London blues-rockers released their second album, via Cargo Records, it follows their rough-and-ready 2011 debut Flog It! which drew acclaim from Rolling Stones producer Chris Kimsey. If any of those references sounds a bell for you then you’ll recognise The Peckham Cowboys as rock’n’roll served the way Uncle Keef dreamed it: broken-down stories of bad life choices and wicked women; chickenscratch riffs splashed with grimy dollops of horns. There’s a modern touch too - dubby voodoo rhythms here, a mystic vibes there - which makes it at once lovingly retro, yet still utterly contemporary. And all, as you’d expect, impeccably dressed.

Interview by Michael Limnios

Photos © Beki Cowey/Beki takes pictures & Graham Whitmore, All rights reserved

How do you describe Peckham Cowboys sound and progress? What characterize your music philosophy?

Directives:
a) Why does the Peckham Cowboys piece call the band's music both lovingly retro and utterly contemporary? Please answer in one to three sentences.
b) In the Peckham Cowboys piece, which record label put out the band's second album?
c) Retype everything in the Peckham Cowboys piece from "Photos © Beki" down to "your music philosophy?".

[Word and element location records]
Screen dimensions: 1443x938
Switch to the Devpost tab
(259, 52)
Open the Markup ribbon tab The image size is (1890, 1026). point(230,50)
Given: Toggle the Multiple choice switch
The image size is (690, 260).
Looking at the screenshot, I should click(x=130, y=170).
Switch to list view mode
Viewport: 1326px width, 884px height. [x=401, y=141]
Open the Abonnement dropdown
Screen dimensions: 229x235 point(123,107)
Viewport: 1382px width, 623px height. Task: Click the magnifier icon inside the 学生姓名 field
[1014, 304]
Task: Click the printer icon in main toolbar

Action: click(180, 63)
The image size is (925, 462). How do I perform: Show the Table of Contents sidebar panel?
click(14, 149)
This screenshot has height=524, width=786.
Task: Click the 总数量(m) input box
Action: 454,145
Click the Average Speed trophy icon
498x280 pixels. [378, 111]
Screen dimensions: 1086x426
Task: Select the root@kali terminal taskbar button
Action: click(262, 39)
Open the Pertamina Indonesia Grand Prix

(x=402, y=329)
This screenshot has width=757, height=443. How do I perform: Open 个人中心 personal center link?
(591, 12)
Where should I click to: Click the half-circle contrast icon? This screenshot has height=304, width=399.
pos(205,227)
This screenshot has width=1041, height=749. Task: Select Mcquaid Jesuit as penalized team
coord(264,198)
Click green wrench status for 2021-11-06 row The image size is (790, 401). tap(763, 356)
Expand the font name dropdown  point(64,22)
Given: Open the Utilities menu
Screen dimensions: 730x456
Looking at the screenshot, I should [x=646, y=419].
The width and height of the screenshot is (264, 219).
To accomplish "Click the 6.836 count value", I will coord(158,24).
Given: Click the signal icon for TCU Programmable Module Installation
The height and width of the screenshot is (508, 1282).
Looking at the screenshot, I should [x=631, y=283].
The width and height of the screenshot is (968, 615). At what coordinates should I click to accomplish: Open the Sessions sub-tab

Exercise answers:
a) Their sound is classic rock'n'roll, with broken-down stories of bad life choices and wicked women and chickenscratch riffs splashed with horns. It also has a modern touch, with dubby voodoo rhythms and mystic vibes, and that mix makes it both retro and contemporary.

b) Cargo Records.

c)
Photos © Beki Cowey/Beki takes pictures & Graham Whitmore, All rights reserved

How do you describe Peckham Cowboys sound and progress? What characterize your music philosophy?